------ STUDY MATERIAL
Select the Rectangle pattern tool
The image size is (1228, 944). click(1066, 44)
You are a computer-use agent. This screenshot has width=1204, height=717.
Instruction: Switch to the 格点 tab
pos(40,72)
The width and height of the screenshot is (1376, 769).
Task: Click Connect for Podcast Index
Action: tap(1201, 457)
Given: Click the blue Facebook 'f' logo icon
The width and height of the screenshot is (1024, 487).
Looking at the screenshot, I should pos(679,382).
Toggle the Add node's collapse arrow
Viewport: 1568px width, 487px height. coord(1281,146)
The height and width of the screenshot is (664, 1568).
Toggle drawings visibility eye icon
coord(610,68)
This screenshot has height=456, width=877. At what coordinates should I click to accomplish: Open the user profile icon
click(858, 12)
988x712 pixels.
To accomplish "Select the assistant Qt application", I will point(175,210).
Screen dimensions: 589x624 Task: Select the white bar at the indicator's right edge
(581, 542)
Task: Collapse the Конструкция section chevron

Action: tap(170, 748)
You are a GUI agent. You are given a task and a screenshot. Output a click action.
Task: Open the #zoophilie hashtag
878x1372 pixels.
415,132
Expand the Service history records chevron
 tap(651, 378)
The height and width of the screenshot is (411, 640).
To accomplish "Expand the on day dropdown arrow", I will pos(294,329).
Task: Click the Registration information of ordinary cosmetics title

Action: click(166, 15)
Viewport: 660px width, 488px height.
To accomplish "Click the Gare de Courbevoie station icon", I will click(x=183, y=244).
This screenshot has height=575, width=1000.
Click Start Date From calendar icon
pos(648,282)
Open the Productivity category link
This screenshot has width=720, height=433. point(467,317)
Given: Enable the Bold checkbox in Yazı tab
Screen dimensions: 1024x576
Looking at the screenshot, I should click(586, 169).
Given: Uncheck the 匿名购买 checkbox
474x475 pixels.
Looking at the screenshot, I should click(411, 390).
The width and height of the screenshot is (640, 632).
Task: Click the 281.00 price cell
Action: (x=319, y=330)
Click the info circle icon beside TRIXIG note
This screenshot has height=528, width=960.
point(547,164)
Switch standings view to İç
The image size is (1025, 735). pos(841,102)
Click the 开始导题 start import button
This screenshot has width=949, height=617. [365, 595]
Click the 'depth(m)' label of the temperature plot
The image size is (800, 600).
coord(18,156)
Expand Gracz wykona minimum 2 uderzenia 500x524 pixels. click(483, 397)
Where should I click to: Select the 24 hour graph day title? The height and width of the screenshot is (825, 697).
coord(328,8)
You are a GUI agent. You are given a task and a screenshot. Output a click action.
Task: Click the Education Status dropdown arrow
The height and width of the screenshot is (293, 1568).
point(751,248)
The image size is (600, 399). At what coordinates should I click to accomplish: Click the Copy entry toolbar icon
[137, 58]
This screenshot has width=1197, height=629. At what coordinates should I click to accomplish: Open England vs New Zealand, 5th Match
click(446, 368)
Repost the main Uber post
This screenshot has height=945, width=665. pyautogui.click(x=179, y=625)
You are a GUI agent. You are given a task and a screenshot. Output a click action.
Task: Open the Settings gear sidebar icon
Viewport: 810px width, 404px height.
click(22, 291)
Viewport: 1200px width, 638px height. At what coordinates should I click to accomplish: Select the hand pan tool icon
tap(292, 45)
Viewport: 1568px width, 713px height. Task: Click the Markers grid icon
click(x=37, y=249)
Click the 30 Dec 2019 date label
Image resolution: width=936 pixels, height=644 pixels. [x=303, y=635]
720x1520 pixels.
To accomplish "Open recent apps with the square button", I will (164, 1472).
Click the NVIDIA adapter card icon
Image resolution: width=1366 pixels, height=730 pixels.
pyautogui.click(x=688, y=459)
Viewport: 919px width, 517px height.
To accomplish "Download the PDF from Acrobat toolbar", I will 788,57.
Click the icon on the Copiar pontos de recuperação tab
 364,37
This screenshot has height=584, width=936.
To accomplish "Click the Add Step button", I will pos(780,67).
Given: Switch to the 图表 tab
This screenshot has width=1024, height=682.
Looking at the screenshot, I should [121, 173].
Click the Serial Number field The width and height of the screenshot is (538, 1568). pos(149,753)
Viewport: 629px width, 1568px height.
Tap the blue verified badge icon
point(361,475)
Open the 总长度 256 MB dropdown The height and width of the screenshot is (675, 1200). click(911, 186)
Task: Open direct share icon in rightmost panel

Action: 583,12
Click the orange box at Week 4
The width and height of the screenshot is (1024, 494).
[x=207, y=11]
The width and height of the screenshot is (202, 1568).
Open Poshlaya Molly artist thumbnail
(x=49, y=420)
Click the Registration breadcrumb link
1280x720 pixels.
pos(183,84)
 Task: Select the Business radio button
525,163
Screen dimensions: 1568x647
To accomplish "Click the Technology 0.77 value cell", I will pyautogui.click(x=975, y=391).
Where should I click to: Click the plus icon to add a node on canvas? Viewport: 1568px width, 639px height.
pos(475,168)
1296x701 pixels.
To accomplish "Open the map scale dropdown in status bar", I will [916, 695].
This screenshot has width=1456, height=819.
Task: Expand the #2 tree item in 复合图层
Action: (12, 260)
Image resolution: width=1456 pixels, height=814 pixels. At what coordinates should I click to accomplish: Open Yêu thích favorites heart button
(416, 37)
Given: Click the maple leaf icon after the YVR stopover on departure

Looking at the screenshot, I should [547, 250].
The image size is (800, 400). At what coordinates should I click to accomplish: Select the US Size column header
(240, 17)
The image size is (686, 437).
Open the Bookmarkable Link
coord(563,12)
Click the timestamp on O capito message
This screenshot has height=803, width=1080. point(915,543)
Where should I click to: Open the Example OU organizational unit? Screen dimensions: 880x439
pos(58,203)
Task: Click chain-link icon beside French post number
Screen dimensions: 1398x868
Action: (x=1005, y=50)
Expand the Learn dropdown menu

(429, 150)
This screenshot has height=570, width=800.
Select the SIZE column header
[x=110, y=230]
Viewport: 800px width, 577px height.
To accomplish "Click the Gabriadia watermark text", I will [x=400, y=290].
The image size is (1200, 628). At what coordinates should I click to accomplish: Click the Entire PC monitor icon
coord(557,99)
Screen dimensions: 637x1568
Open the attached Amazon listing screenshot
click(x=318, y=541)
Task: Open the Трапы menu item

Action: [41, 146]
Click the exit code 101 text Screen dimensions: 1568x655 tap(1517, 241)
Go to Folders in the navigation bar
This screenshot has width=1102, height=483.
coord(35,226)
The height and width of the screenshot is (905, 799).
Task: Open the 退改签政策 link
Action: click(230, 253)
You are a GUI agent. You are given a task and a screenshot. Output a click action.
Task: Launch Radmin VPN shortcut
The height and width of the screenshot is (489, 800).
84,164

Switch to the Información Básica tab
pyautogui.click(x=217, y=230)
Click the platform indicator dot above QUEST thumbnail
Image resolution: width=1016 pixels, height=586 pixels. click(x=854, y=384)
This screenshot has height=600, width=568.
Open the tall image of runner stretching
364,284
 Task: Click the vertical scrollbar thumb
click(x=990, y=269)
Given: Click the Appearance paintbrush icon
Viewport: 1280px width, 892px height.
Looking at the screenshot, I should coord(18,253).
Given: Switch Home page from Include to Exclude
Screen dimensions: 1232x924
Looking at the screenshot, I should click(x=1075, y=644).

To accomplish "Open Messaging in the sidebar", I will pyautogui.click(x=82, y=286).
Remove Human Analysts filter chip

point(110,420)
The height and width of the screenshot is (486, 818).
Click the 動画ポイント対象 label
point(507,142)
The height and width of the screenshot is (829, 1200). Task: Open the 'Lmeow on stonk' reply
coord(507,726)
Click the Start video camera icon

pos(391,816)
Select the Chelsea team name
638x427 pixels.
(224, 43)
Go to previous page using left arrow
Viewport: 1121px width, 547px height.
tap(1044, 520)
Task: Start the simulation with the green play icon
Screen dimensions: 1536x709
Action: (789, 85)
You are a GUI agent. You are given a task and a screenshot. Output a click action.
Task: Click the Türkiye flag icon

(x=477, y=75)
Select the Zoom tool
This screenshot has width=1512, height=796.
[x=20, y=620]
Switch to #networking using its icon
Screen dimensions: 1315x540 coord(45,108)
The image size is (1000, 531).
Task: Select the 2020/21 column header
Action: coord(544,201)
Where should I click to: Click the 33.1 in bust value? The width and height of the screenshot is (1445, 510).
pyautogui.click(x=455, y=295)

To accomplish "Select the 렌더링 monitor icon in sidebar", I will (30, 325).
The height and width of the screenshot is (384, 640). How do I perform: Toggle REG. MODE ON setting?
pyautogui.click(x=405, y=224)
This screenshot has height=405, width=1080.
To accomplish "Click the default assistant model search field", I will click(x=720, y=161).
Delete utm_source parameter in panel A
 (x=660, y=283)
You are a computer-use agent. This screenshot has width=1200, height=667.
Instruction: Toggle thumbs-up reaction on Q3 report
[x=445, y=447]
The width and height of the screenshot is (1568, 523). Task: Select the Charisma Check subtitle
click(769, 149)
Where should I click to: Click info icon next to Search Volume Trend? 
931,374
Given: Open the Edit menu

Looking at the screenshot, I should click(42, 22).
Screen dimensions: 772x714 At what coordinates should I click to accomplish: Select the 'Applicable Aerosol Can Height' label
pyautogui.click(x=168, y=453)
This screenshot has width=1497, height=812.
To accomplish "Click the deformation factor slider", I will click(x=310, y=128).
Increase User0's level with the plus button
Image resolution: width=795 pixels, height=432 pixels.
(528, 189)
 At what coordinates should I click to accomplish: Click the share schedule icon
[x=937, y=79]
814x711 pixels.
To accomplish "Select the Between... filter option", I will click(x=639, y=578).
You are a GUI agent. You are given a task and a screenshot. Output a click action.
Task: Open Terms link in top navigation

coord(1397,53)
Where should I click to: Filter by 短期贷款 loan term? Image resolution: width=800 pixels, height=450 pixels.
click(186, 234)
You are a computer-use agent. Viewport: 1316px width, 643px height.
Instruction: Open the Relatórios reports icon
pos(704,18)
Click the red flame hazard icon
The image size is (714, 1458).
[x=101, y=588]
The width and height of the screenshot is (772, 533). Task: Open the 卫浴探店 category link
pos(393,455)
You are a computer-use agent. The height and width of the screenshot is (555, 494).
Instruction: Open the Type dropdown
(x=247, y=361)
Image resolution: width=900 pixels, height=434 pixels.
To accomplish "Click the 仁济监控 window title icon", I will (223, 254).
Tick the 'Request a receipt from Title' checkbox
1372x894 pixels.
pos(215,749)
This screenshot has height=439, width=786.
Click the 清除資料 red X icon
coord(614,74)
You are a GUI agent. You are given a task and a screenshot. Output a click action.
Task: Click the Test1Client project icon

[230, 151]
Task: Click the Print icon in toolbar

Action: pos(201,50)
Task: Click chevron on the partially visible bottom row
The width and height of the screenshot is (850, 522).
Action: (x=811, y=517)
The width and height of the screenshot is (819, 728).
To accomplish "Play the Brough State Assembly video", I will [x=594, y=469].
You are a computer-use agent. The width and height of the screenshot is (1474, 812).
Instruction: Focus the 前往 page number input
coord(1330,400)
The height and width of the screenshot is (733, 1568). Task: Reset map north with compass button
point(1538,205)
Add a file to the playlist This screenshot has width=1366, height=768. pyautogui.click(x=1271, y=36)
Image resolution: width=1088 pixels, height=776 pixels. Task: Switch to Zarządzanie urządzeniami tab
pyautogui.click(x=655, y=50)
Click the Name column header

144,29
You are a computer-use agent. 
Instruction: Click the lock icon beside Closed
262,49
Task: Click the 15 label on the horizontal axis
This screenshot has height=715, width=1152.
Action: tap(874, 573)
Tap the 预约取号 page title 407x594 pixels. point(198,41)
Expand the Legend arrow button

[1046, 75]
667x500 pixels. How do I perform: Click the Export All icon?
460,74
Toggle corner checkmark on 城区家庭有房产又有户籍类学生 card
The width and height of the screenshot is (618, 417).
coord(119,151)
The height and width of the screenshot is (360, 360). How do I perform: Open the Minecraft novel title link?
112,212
------------
TASK REQUIREMENTS ::
If a line in the entries contains the word "text", copy that line out.

SOLUTION BELOW ::
To accomplish "Click the Gabriadia watermark text", I will [x=400, y=290].
Click the exit code 101 text Screen dimensions: 1568x655 tap(1517, 241)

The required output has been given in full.